Upon returning from a ski trip at Mount Snow, Vermont, where I hadn't had Internet access for a three-day weekend (which might be regarded as an (albeit modest) offset of my unusually large skiing carbon footprint, I came across this The Guardian article (thanks to David of Coethica for pointing it out). The article suggests that a company's fiscal obligations should be regarded as a corporate social responsibility. I disagree and here is why.
Companies have many obligations and most of them are governed by law which makes them legally mandatory. Paying ones' taxes is one of such obligations. A country's government - usually the fiscal authorities - are tasked with enforcing the fiscal law and making sure taxes are paid fully and timely. Tax evasion has harsh legal consequences, therefore most companies wouldn't want to be charged with that. Tax avoidance is trickier because it assumes existance of certain legal loopholes which encourage various schemes.
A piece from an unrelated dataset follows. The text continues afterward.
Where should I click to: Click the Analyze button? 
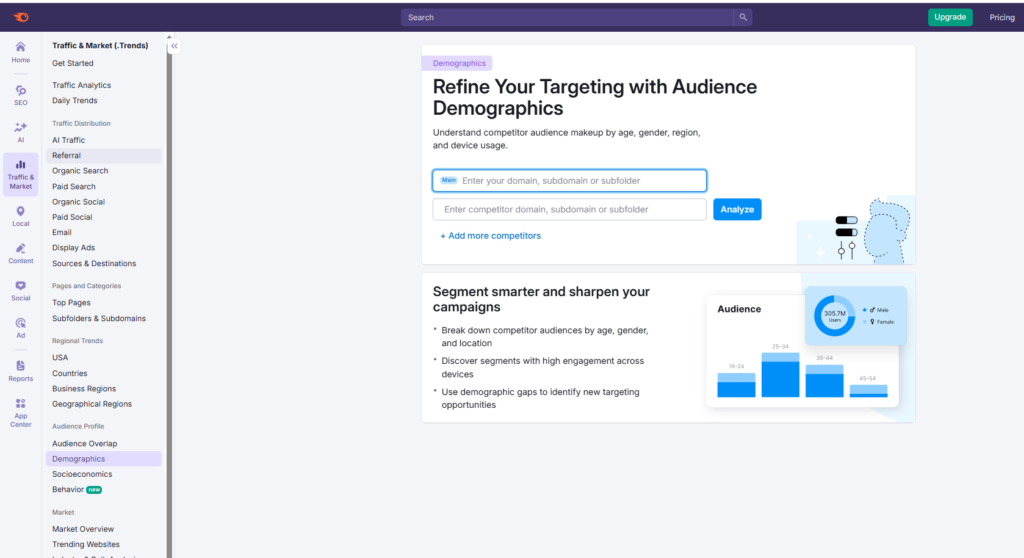click(x=737, y=209)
In both cases, it's the job of the fiscal authorities to identify and curb such violations. Some countries are better at this, others are worse. On the contrary, corporate social responsibility is not mandatory. To be a good corporate citizen is a voluntary choice. It's based on a company's internal committment to minimize its social and environmental impact as well as maximize its social and environmental benefits. While some companies have successfully made this decision, others are yet to get there.
In any case, fiscal obligations and corporate social responsibility shouldn't be addressed in the same way. One has to do with complying with the law, the other with changing mentalities, attitudes and behaviors. While both are important, the way we define and promote them are quite opposite.